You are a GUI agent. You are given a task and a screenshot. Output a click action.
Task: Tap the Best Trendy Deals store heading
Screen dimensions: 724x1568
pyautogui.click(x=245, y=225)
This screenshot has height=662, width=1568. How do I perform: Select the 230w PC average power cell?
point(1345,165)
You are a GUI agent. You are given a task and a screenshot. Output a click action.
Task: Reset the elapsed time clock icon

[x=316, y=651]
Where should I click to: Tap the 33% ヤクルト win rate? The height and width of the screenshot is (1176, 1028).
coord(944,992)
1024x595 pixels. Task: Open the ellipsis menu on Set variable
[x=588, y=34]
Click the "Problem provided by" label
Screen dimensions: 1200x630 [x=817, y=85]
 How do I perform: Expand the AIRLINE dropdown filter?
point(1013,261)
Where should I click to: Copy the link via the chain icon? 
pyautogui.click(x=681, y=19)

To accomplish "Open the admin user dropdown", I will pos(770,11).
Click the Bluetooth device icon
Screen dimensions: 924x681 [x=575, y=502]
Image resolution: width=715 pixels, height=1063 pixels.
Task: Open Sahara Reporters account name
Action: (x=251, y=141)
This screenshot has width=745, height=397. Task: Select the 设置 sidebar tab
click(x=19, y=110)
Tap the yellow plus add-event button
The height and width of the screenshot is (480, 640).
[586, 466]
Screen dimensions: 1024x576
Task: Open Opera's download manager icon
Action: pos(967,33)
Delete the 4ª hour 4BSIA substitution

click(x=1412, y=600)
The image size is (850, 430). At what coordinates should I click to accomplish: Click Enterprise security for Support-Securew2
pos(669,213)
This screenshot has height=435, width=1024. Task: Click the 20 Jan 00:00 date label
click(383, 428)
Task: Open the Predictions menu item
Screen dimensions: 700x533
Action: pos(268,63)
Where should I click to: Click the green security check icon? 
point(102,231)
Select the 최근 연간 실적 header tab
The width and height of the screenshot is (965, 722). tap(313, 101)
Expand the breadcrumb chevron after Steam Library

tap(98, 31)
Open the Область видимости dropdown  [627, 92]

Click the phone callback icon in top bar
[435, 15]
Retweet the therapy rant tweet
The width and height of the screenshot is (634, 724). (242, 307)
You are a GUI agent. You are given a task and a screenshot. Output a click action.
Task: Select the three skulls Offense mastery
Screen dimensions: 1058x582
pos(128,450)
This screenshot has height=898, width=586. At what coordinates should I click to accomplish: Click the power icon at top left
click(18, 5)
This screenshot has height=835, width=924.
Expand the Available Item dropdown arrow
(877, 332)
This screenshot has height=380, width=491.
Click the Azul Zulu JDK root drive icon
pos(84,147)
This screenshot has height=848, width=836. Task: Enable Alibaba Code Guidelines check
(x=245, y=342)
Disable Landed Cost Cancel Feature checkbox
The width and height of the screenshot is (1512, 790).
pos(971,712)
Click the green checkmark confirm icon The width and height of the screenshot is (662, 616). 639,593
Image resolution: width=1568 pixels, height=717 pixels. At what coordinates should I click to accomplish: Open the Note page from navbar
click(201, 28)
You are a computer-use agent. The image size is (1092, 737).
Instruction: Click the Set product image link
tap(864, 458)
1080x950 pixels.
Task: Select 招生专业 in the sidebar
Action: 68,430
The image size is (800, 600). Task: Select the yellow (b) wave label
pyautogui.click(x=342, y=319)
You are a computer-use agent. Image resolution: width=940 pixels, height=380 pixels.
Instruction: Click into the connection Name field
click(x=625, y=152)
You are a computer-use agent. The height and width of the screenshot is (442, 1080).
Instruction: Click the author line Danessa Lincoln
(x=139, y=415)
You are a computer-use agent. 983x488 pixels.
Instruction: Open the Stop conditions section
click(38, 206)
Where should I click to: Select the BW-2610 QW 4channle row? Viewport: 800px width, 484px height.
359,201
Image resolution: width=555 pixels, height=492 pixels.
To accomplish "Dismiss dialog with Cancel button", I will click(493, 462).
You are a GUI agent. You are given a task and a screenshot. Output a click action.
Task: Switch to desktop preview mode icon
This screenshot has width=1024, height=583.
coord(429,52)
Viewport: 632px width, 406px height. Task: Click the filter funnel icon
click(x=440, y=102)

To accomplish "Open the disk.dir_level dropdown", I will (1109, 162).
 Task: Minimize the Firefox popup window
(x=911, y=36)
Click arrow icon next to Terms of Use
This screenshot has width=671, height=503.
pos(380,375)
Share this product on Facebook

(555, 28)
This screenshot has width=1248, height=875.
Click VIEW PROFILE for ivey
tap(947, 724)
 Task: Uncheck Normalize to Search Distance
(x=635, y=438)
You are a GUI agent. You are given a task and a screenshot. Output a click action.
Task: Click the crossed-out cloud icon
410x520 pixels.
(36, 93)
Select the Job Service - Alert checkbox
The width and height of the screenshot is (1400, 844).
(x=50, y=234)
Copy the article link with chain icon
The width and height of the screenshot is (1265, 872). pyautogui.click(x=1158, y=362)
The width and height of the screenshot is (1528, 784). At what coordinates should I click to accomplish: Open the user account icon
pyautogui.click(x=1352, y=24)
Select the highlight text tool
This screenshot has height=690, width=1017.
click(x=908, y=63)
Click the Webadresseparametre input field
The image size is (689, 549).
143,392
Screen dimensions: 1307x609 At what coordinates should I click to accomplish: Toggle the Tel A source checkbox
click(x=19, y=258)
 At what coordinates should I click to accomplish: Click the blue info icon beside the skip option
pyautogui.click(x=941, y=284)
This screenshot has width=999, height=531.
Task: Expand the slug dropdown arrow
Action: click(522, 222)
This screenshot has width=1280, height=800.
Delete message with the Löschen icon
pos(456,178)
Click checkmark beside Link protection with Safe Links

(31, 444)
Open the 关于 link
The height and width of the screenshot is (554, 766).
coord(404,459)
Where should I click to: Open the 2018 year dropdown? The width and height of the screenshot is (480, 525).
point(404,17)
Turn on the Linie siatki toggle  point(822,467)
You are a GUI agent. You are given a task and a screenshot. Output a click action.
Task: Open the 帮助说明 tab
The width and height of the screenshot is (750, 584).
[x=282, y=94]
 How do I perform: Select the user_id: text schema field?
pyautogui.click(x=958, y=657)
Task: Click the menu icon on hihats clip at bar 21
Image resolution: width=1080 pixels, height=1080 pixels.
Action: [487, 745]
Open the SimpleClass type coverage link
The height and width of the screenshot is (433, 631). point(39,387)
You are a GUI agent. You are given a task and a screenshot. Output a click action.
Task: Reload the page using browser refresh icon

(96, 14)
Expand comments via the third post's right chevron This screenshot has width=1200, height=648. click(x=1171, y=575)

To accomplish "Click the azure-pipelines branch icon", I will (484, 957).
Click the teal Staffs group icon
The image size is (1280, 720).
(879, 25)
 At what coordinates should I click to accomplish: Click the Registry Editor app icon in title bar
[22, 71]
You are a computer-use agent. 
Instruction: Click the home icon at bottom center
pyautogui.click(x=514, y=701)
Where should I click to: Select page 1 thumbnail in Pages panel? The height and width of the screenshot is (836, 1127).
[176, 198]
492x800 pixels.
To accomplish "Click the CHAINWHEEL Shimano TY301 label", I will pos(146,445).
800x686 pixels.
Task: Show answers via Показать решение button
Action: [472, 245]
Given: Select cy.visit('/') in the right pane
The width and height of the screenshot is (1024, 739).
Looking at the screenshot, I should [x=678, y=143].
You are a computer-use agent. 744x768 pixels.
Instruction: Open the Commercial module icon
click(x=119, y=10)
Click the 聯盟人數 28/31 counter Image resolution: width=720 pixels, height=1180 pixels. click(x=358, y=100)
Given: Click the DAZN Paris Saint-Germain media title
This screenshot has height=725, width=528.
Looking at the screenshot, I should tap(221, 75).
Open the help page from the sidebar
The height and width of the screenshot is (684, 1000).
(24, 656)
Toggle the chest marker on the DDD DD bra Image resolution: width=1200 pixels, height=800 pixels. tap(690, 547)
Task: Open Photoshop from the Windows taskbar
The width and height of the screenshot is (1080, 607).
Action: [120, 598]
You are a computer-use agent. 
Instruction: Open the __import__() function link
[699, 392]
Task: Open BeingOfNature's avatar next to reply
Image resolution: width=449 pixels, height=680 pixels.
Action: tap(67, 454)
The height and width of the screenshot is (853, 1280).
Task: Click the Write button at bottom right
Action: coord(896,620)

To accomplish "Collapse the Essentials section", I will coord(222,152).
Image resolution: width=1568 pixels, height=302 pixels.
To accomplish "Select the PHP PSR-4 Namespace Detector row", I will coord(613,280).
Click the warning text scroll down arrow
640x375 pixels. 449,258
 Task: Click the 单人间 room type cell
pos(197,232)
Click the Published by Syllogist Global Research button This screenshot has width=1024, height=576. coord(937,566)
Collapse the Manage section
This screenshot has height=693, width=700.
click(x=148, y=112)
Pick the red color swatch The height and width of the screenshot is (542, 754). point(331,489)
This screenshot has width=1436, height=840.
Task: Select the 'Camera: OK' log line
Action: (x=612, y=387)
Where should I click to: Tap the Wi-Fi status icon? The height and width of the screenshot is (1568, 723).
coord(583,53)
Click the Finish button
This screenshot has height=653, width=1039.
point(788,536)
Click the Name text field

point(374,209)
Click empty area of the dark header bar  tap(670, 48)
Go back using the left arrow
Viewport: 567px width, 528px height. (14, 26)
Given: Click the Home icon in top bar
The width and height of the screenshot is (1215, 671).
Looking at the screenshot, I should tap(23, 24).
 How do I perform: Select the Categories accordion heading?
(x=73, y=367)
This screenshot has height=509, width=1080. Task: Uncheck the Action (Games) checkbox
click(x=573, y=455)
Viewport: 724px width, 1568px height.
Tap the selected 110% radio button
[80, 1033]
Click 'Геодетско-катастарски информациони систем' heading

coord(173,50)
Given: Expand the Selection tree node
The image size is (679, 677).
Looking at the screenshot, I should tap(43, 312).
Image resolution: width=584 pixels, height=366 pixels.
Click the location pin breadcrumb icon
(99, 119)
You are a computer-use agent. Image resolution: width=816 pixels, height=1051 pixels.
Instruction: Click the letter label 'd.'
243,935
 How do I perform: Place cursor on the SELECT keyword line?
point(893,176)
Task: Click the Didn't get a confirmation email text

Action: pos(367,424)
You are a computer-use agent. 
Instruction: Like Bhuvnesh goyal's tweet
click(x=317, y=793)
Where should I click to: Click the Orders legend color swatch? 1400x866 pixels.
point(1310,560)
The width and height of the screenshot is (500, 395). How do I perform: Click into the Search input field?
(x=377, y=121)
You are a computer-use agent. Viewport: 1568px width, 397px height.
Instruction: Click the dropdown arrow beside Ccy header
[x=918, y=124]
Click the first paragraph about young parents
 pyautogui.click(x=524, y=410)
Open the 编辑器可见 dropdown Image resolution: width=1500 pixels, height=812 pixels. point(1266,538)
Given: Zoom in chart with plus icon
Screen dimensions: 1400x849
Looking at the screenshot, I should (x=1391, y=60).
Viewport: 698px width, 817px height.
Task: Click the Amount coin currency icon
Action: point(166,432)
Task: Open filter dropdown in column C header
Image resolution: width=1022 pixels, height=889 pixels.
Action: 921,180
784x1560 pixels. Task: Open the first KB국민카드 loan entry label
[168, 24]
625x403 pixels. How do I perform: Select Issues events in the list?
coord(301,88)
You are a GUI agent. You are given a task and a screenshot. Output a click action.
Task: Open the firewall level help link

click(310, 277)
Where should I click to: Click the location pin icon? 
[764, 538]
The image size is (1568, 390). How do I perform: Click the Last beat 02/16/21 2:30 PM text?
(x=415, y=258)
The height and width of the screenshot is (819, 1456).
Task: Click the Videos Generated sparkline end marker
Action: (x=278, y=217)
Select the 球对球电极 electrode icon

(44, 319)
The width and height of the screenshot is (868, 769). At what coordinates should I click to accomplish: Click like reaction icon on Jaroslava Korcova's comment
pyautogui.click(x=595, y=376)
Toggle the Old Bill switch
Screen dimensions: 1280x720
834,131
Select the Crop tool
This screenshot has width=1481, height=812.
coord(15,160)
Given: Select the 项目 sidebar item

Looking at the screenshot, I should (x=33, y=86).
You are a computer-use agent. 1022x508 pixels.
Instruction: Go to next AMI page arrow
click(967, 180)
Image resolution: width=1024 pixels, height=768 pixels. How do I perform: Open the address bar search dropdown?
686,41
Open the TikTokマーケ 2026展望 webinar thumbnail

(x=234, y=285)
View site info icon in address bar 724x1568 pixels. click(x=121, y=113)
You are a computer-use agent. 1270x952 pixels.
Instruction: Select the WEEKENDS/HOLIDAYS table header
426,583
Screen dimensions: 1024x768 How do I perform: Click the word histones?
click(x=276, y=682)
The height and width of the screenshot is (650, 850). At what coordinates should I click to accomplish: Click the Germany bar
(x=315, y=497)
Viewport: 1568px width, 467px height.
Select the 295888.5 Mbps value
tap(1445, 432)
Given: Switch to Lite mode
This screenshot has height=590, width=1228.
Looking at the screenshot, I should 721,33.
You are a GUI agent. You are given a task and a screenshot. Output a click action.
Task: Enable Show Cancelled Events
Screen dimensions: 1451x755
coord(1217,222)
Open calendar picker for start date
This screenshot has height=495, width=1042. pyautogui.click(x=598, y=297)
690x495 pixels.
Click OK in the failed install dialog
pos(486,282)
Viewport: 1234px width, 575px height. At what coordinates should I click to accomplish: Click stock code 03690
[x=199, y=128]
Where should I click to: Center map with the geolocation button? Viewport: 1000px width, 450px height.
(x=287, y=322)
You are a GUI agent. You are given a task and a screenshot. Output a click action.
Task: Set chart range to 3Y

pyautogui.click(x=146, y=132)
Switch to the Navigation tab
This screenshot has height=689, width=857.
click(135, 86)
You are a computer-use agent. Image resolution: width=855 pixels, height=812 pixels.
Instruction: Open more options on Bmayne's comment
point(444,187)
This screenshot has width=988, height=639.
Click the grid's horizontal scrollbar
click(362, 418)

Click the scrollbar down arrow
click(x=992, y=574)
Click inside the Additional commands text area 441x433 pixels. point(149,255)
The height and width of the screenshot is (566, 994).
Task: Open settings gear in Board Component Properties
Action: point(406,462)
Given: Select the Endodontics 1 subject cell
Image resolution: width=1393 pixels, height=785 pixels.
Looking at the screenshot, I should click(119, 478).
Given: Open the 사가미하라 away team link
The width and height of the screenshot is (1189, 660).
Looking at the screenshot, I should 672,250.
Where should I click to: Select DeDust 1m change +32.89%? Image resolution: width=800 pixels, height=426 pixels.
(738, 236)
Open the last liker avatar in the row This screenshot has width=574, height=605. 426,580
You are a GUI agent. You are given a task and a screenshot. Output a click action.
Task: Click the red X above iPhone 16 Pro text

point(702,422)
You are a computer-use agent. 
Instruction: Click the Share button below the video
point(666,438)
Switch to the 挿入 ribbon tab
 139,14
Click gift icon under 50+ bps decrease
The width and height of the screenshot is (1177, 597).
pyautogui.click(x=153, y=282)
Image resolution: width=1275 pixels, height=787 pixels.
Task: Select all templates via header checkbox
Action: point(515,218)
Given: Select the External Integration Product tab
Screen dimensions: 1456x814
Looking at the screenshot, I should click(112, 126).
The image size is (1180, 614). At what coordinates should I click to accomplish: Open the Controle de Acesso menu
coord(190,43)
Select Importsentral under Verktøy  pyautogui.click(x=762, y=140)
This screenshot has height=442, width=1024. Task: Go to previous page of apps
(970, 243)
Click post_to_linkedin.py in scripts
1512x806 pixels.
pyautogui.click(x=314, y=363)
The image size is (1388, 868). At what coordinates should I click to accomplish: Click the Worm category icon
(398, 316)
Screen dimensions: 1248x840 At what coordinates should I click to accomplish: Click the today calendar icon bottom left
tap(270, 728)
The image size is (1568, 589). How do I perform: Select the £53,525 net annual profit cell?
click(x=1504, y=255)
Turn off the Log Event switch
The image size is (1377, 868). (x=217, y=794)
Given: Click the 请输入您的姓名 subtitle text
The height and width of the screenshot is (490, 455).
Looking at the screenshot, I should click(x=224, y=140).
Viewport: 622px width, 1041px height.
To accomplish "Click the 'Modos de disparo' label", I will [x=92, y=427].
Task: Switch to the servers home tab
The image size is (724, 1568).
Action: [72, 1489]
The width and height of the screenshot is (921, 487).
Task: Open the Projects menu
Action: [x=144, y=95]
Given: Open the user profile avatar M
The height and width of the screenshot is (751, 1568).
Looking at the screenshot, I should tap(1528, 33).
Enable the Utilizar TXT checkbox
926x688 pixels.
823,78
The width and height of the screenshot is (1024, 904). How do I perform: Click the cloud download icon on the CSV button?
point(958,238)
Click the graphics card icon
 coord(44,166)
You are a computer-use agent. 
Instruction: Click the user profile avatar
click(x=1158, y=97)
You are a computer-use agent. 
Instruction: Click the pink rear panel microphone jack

****

● Task details: The string "plus" shows up in some lines of the listing. Copy each such line.

● Final answer:
Tap the yellow plus add-event button
Given: Zoom in chart with plus icon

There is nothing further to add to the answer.